Neither the CDC nor CBP issued formal rules through the APA process with notice-and-comment to the public. The idea was that this was an emergency that required swift action. While this would certainly make sense in March 2020, it became less defensible as time marched on and allowed more opportunity for following the legislative requirements and hearing from the regulated public. These same concerns have cropped up in many Biden Administration actions that seek to open the border without a hint of notice to the public who will suffer the consequences.
However, Judge Sullivan unfortunately cited the Chief Justice Roberts precedent that the Executive Branch must explain its actions sufficiently to satisfy the undefined standards of judges. That precedent was set to save President Obama’s Deferred Action for Childhood Arrivals (DACA). This type of precedent would replace the unitary executive with judicial supremacy, which is just rearranging the deck chairs on U.S.S. Tyranny.
Judge Sullivan, in other words, thinks the problem is that the CDC did not explain its actions to his satisfaction.
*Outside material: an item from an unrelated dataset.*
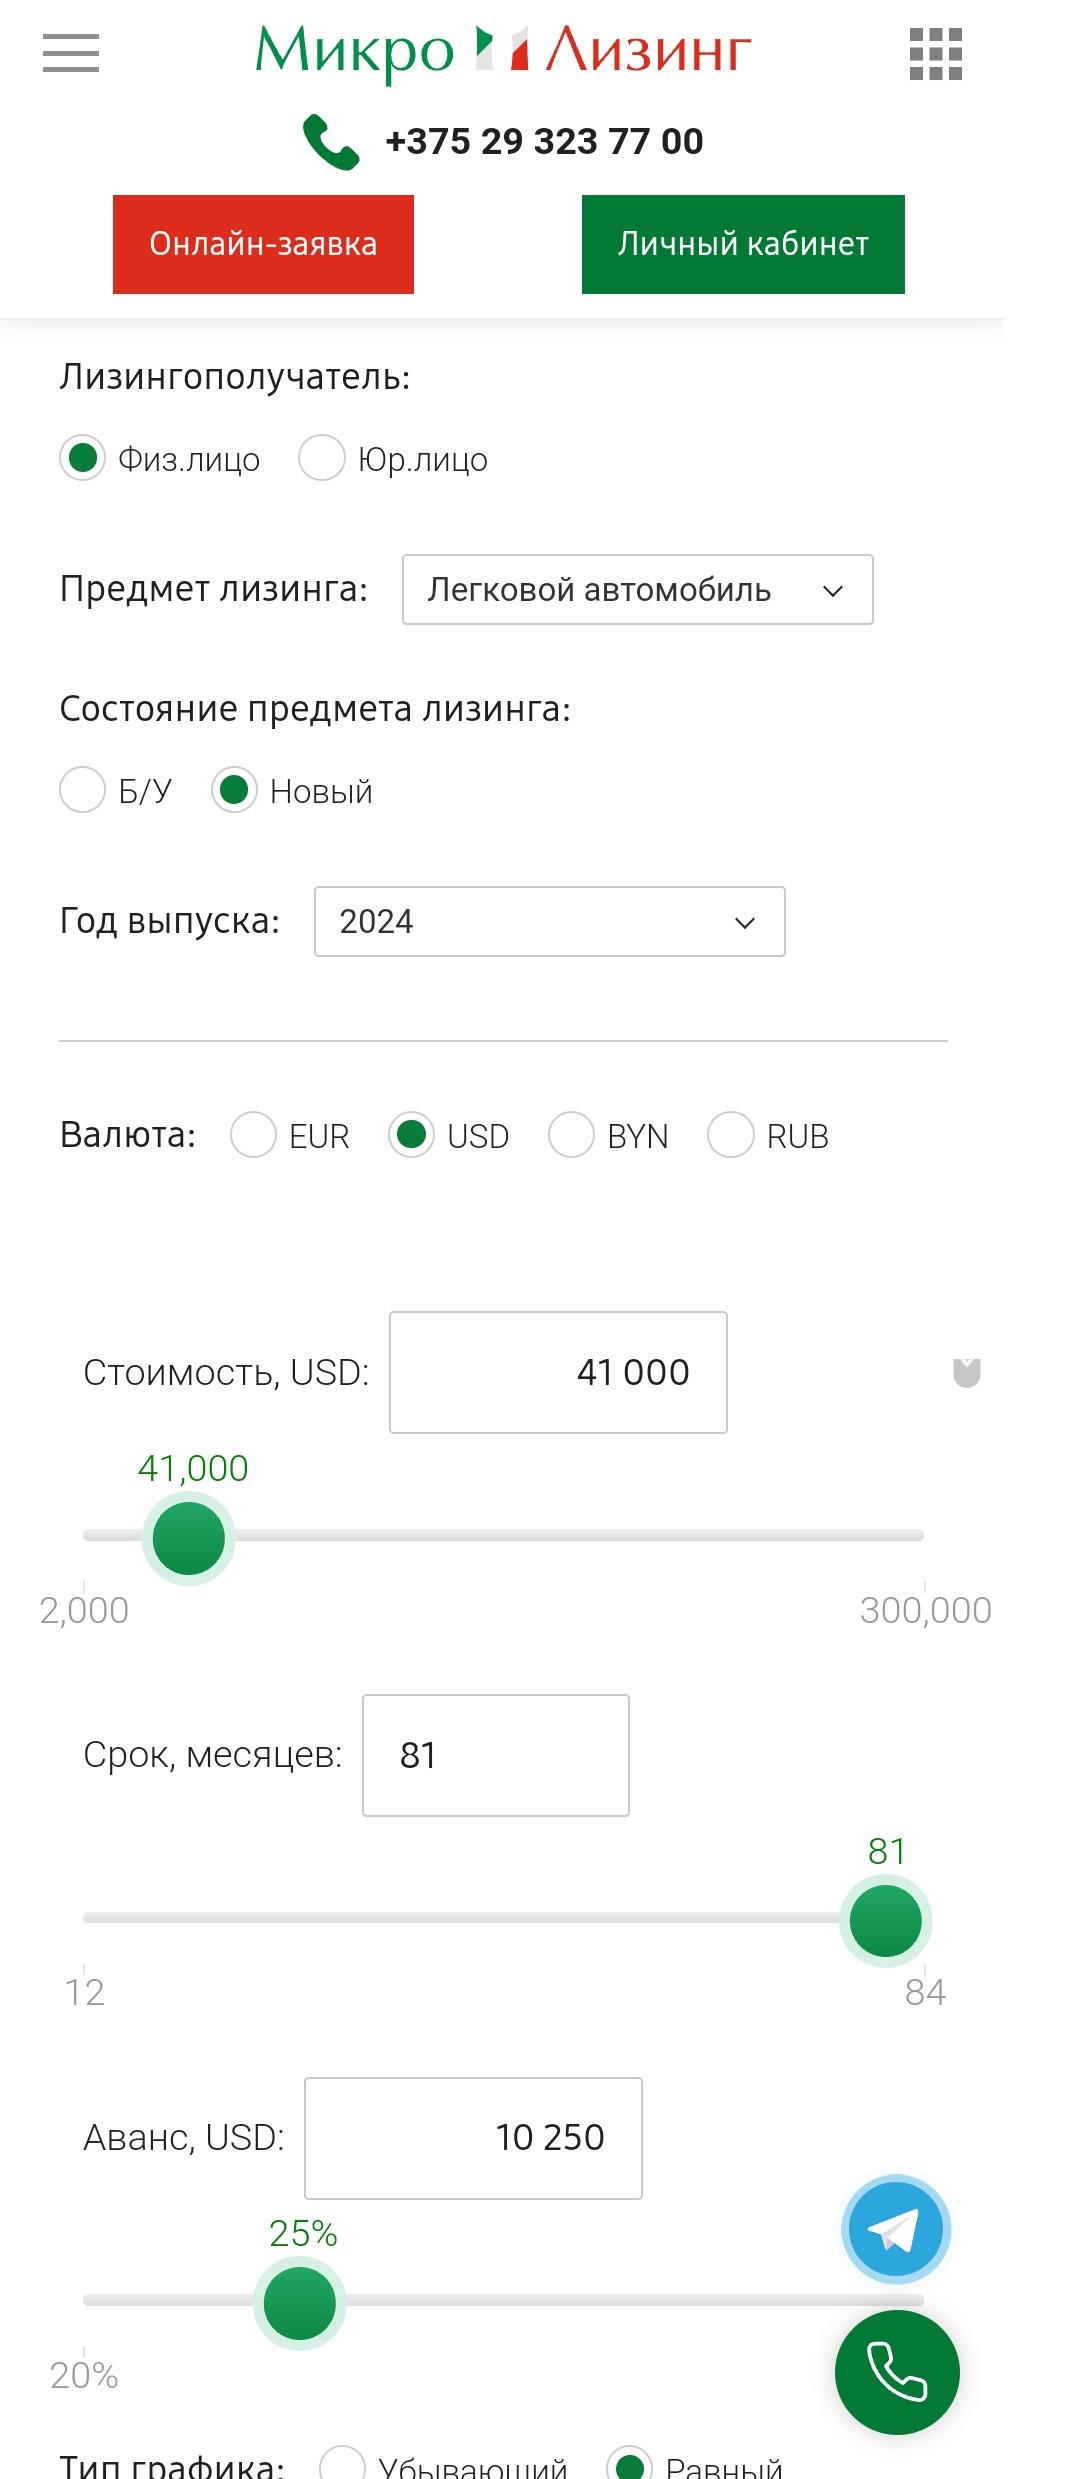Click the gray shield icon near cost
This screenshot has height=2479, width=1080.
point(966,1373)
He wrote that the CDC did not consider “least restrictive means” or “adequately consider alternatives,” and did not consider the negative effects for the migrants being expelled. Objections of this kind, no matter how valid, are not the foundation for restoring power to the people to make their laws. They stand as a means to allow unelected judges to make the laws based on their own arbitrary standard of how well actions are explained. Judges should be determining whether actions before them are allowed under the Constitution and the laws of the United States, not whether or not the action was explained under some arbitrary rubric known only by the judiciary.
The problem with using Title 42 and the CDC to create immigration policy was clear from the start: Emergency powers, by definition, are time-limited (ignoring “Temporary” Protected Status, which has been extended indefinitely in defiance of the law). The problems we are facing at the border are persistent, and Title 42 was always going to be temporary. Expecting a temporary public health emergency to quell the border crisis was never going to be a good long term bet. This is all the more frustrating because Congress has already provided the power in the immigration laws to stop the border crisis. There is simply no need for public health orders and the CDC to be our savior at the border.
Rather than looking to the CDC, then-President Trump could have used the statutorily authorized process defined in 1182(f) in March 2020 to bar entry to limit the spread of Covid-19. We know he was aware of this authority because he used it in his travel ban that was upheld by the Supreme Court. Why would the President rely on public health orders issued outside of APA requirements when he had clear authorization to reach the same result using existing immigration law?
Further, using Covid-19 and the public health muddies the waters concerning the real dangers of the ongoing border calamity. While public health is a major concern, so are public safety from dangerous drugs that are destroying communities and the untold tragedies of trafficking in women and children, and the economic well-being of the American people competing with the influx of migrants for scarce resources and jobs. When the emergency surrounding Covid-19 inevitably receded, those issues would remain and must be addressed.
The solutions are the same. Our government must gain operational control of the border with sufficient staff and physical barriers and remove incentives for migrants to make the dangerous trip to the United States. It requires ending catch and release with forthcoming employment authorization and replacing it with what the law requires which is detention pending conclusion of removal proceedings. It requires mandatory E-Verify that bars employers from hiring individuals without authorization to work. It requires applying asylum laws as written to protect those escaping government persecution in the first safe country they reach (there is no right to asylum in your country of choice), not those seeking a better economic situation in the United States. The ability to illegally enter the United States and live and work freely are the definitive pull factors causing millions to flaunt our laws. Fundamentally, as long as people around the world believe they will be allowed to stay and work in the United States upon arrival, they will keep coming. The Biden Administration has proven that definitively. The CDC was never going to change that, only Congress and the President can disabuse the world of that notion.